I’ve long believed in the idea of innate Paganism. It goes like this. The realities of life – the weather, seasons, agricultural cycle, landscape etc impact on us, if we’re paying any kind of attention at all. When we respond to those things, we may well end up doing what people do – it’s not like there are an infinite number of potential responses. Get to the cold, dark time of the year and a desire for warm fires and a bit of colour is pretty natural. Get the main harvest in, whatever it is in your part of the world, and some celebrating is called for. Music, dancing, and drinking tend to feature because these are the happy things we’ve had widest access to for longest.
You don’t need any shared origins or much beyond the whole ‘being human’ thing to get to the cold, dark, damp days and think ‘bloody hell, I could use cheering up’. And so we invent stories and rituals, celebrations, costumes, colourful things and happy music, reasons to feast and special cakes to feast upon, to cheer ourselves up. It is an innately human response to an innately natural experience.
For me that’s the absolute essence of what Paganism means. It responds to the intrinsic parts of life – sex and death, food and farming, the wheel of the year, the cycles of our lives, the mysteries of existence as we experience it, the wonder of sun, moon and stars, the power of water, the secrets of soil. It recognises these essential, life giving things and wants to respond to them. The Pagans of old may well have been seeking control over a hostile world. We still try and do that with science but may have to learn it won’t work either. Where we seek to understand, to honour, and celebrate, what we get is going to look a lot like Paganism.

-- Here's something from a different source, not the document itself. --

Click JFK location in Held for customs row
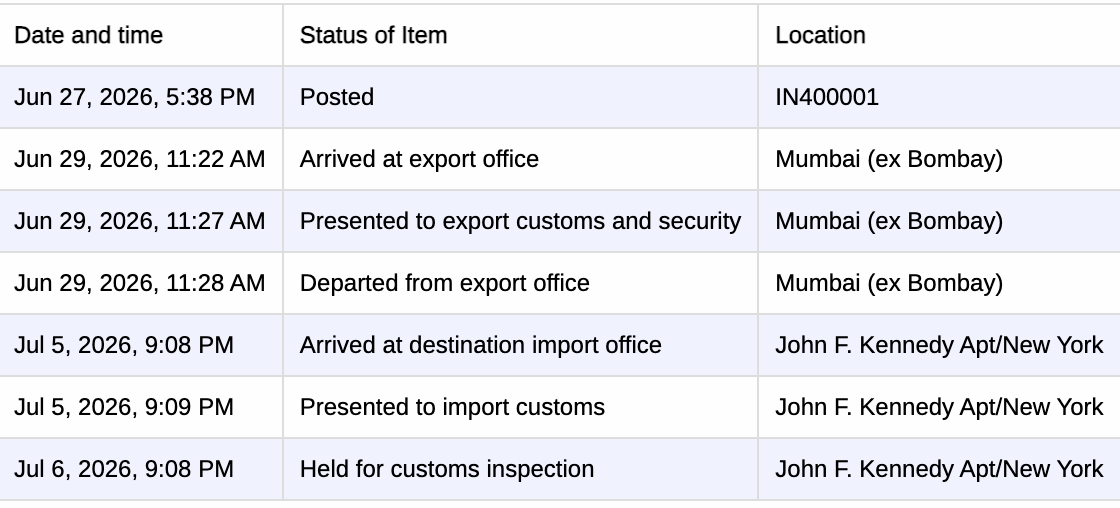 click(x=939, y=469)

You do not need insight into the thinking of the ancients for this. You don’t even need to know that there is such a thing as Paganism, or have any kind of conscious creed. You just need to be living on the earth with awareness and, as Mary Oliver puts it ‘Let the soft animal of your body love what it loves’.
It doesn’t give us right answers. If you get to midwinter and, like the bear want to embrace the darkness, go into the cave, dream the long dream of winter, then fine. If, like the tree, you are bare and still, waiting for the spring, so be it. If you are struggling to survive, hunting and foraging and trying to keep warm, it’s a grim season. If you need the camp fire and the story teller to get you through the long nights, that’s a perfectly natural reaction too. Even the people who head off to warmer climes are enacting something natural enough, migrating like the swallows.
We are natural. What we do comes from our own natures. The only time we get this ‘wrong’ is when we’re so busy trying to be modern and separate that we ignore what our own natures are telling us, and so disconnect ourselves from the rest of nature too.
Be alive. Be human. Be present in the world. If you respond to that experience with love and gratitude, with respect and honour then what comes will be Pagan, and will probably have more in common with what other Pagans do, than not.